__Required task__: Can you render the data from the line containing "Task: Click the Command column header" up to and including the last line as a JSON list of strings, one string per line, with blank lines skipped and the pictures left out?

:: Material provided ::

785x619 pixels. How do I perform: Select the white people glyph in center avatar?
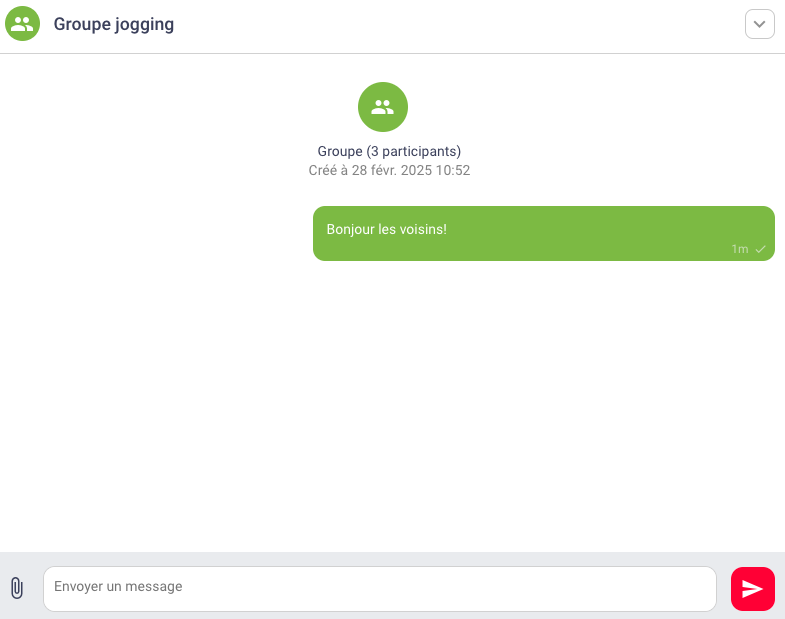[383, 107]
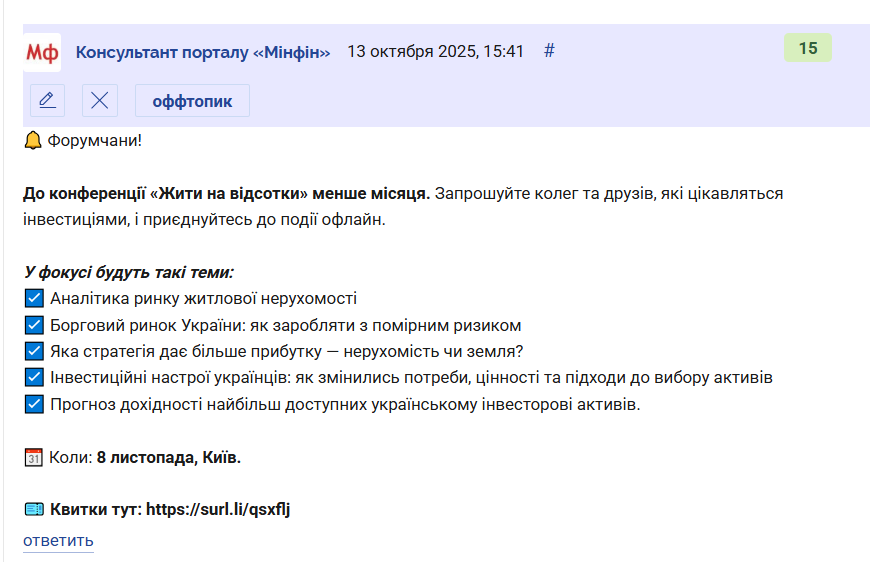Open Консультант порталу «Мінфін» profile

tap(203, 52)
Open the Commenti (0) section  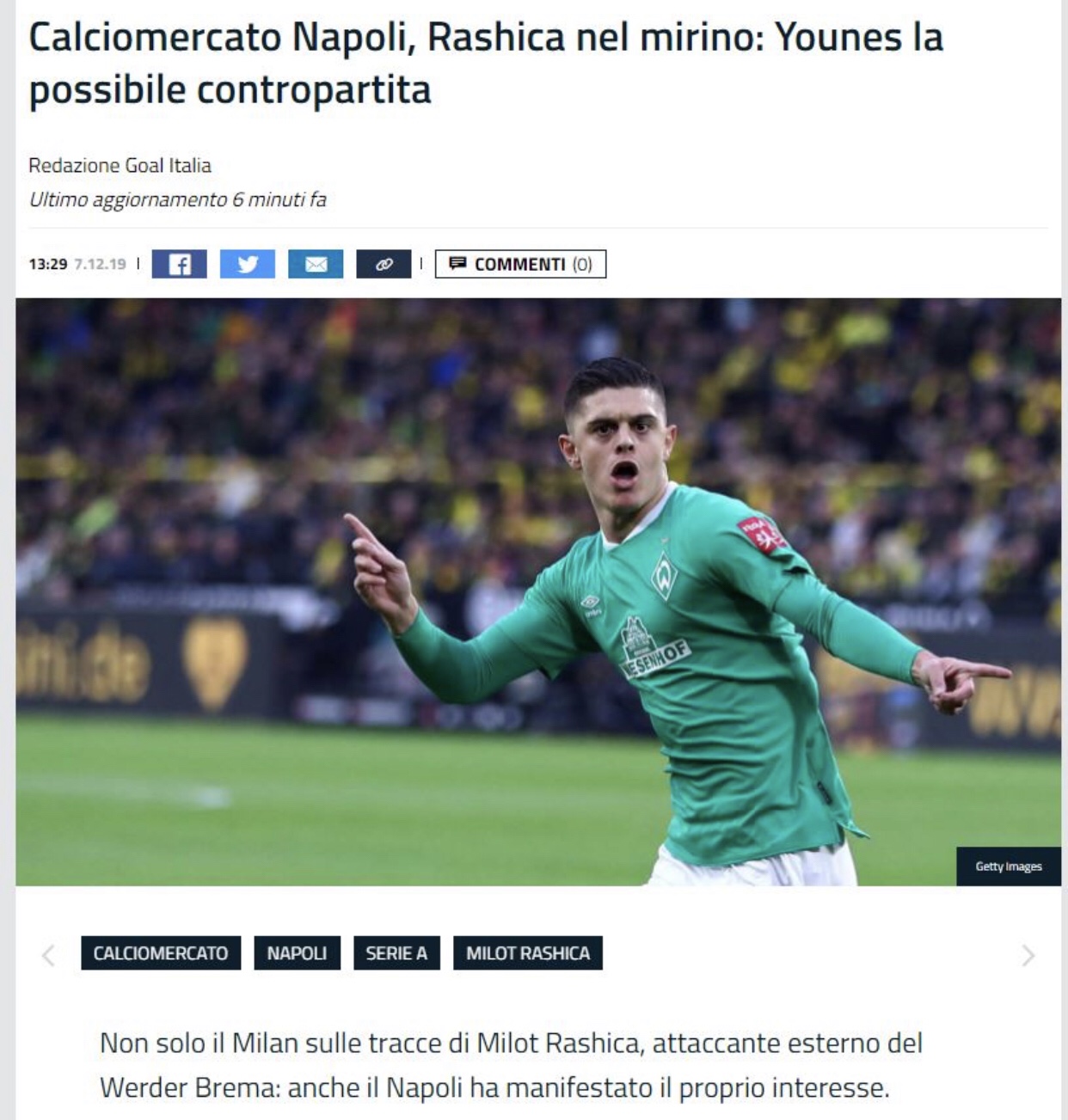(x=520, y=264)
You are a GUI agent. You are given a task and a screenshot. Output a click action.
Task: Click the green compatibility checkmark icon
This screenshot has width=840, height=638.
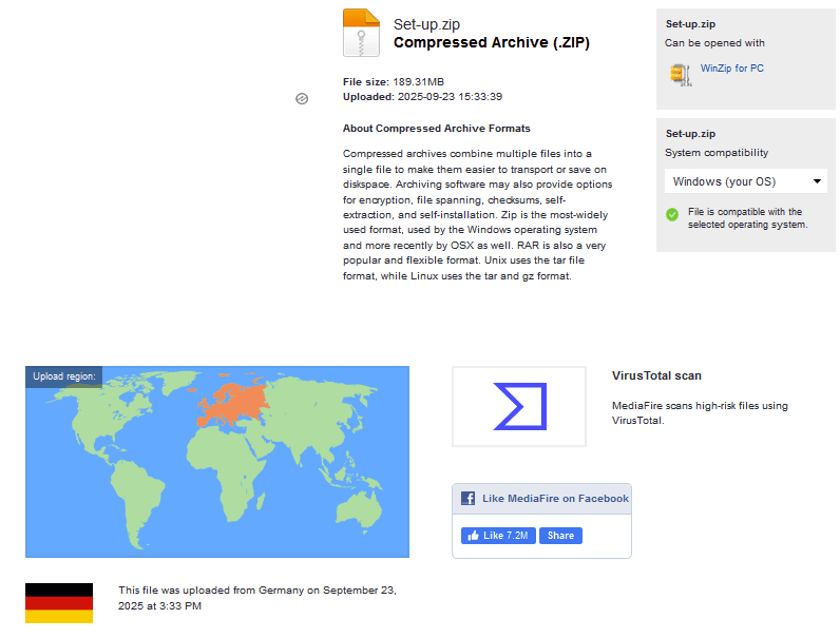673,213
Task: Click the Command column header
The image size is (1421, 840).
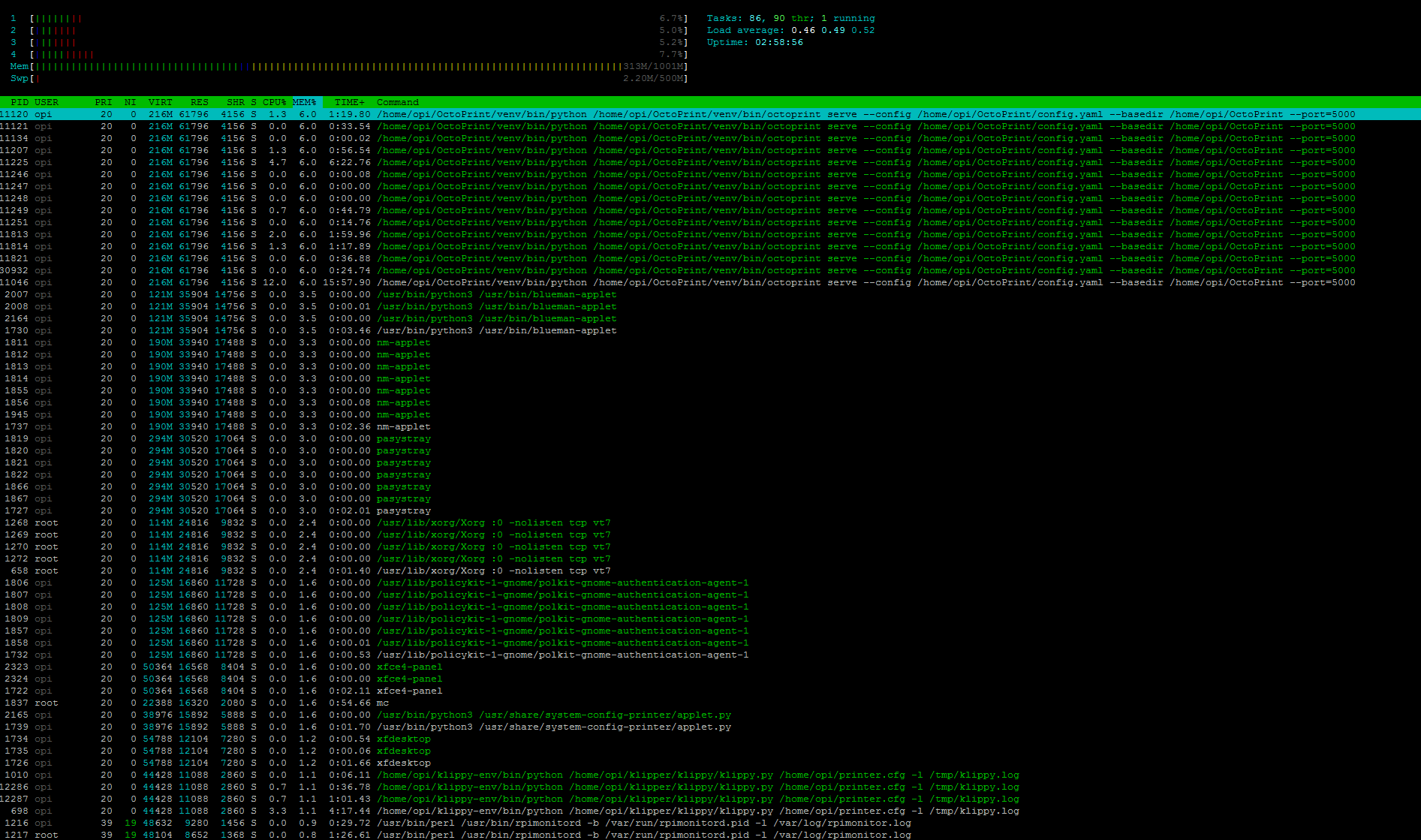Action: [398, 102]
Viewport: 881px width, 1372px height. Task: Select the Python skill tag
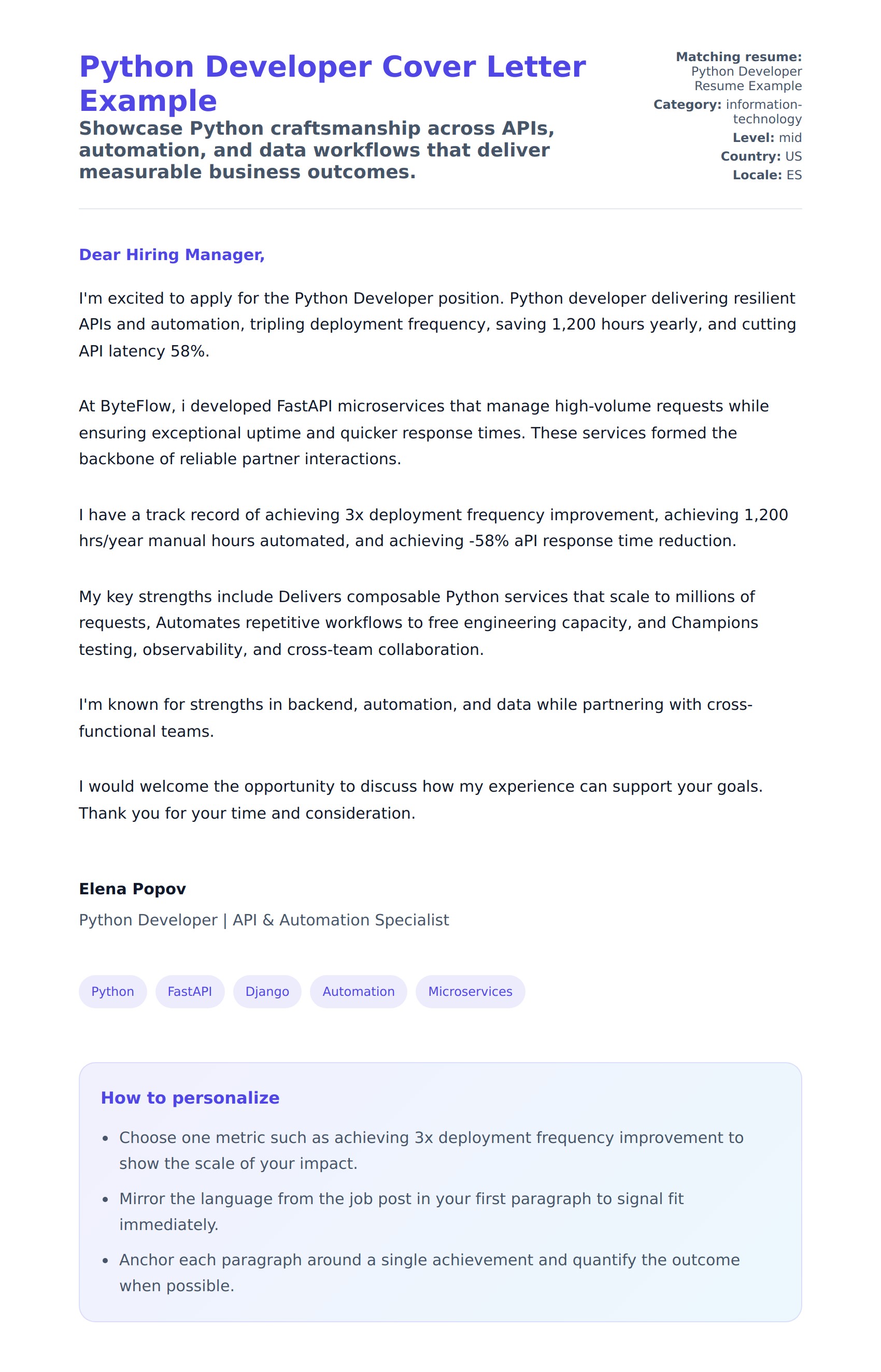(x=112, y=991)
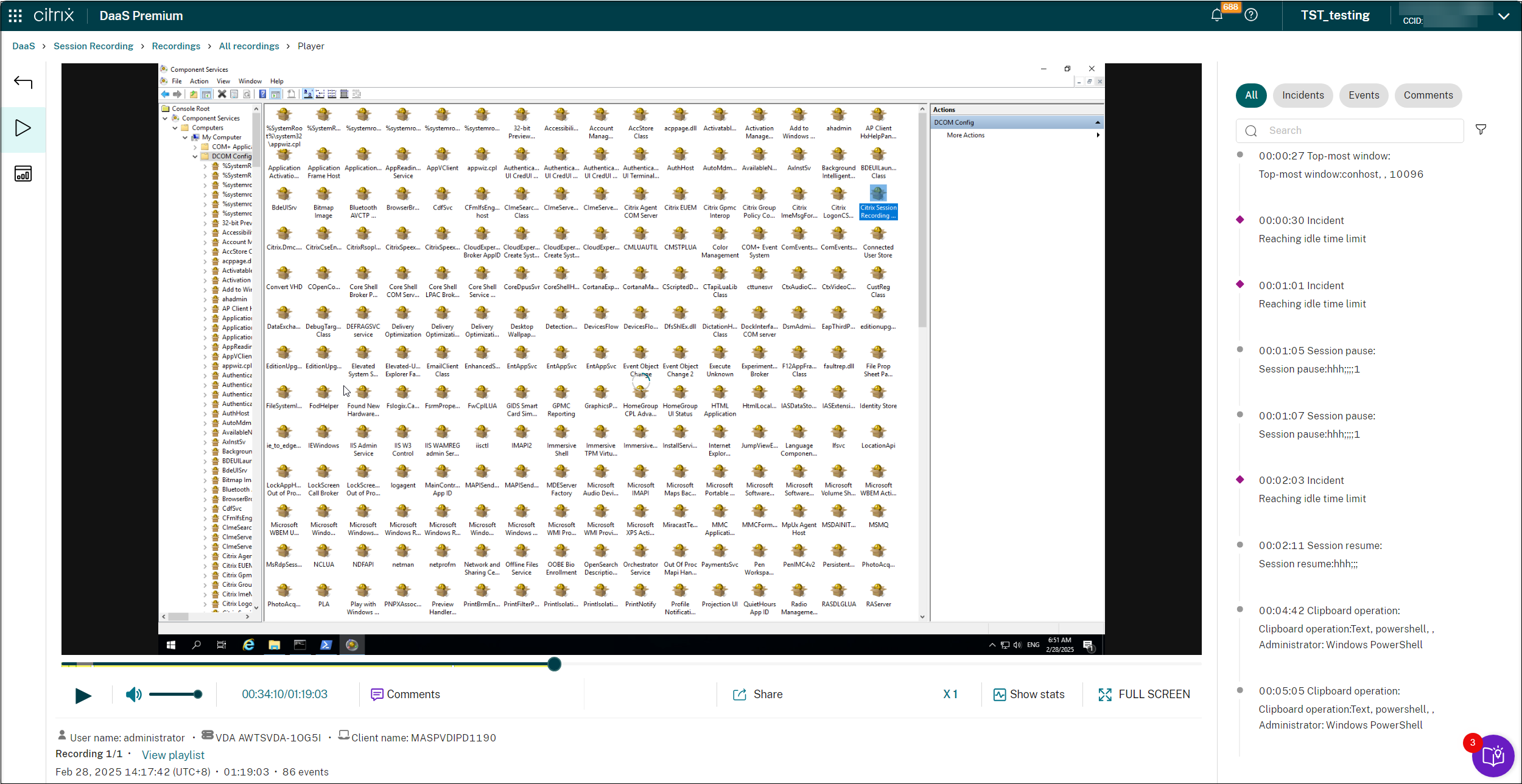This screenshot has width=1522, height=784.
Task: Click the filter funnel icon
Action: (1481, 130)
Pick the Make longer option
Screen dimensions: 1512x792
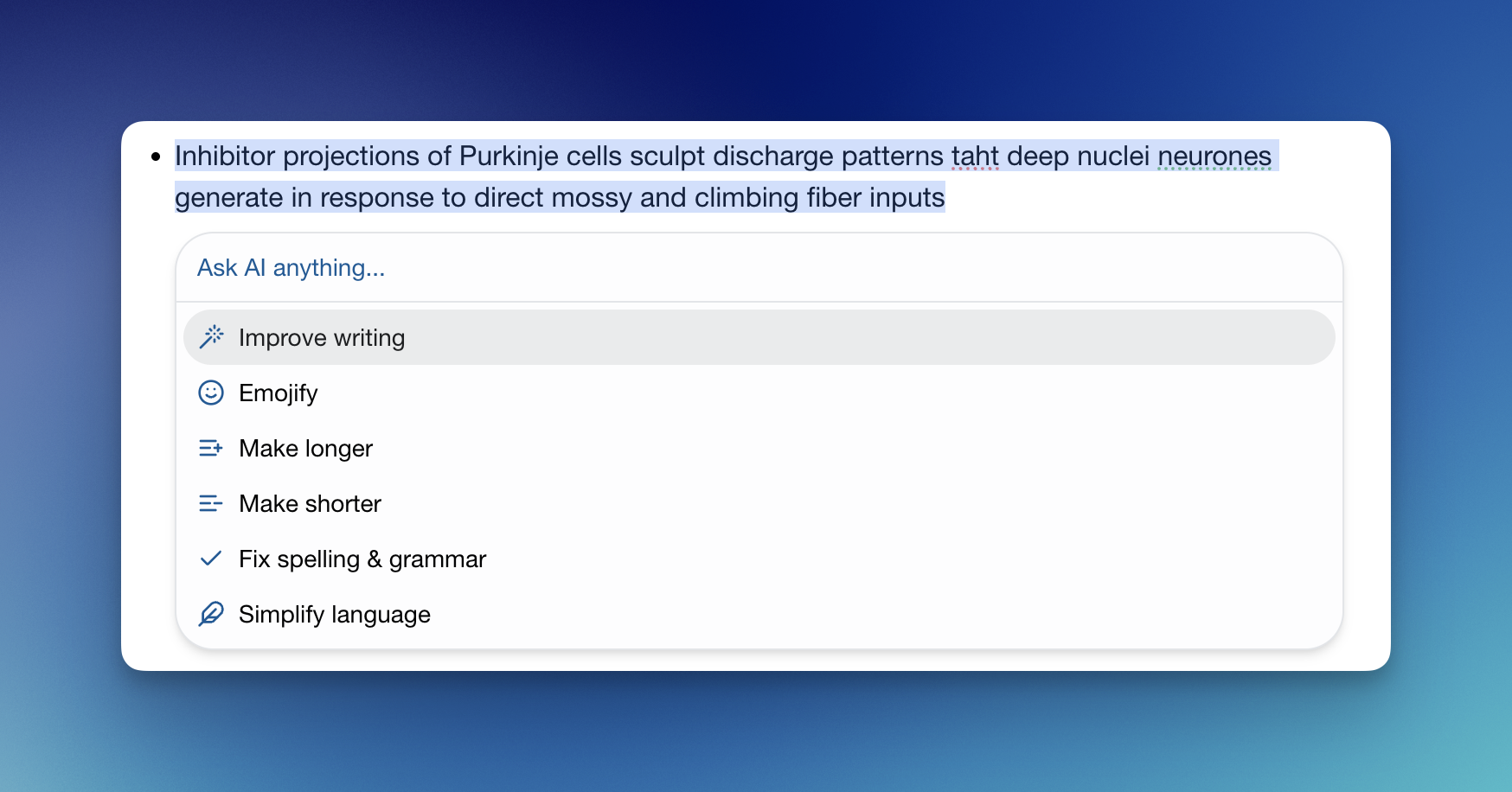[x=305, y=448]
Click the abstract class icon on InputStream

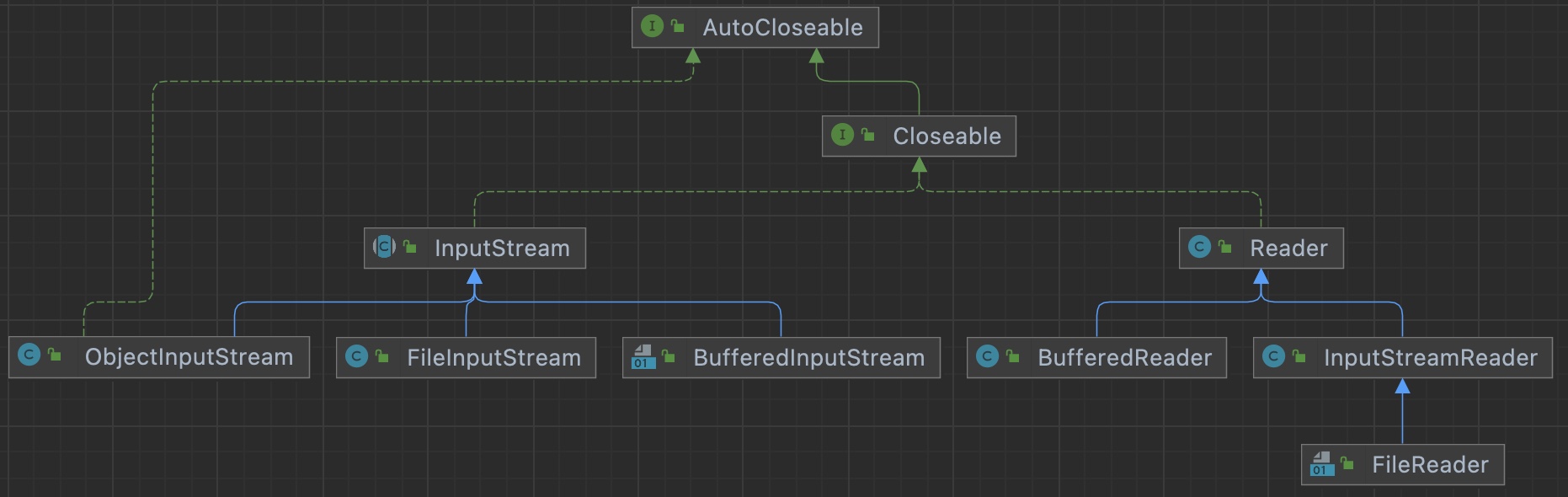coord(384,247)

:::

__Output of the task__:
[
  "Task: Click the Command column header",
  "The image size is (1421, 840).",
  "Action: [398, 102]",
  "Viewport: 881px width, 1372px height. Task: Select the Python skill tag",
  "(x=112, y=991)",
  "This screenshot has width=1522, height=784.",
  "Task: Click the filter funnel icon",
  "Action: (1481, 130)",
  "Pick the Make longer option",
  "Screen dimensions: 1512x792",
  "[x=305, y=448]",
  "Click the abstract class icon on InputStream",
  "coord(384,247)"
]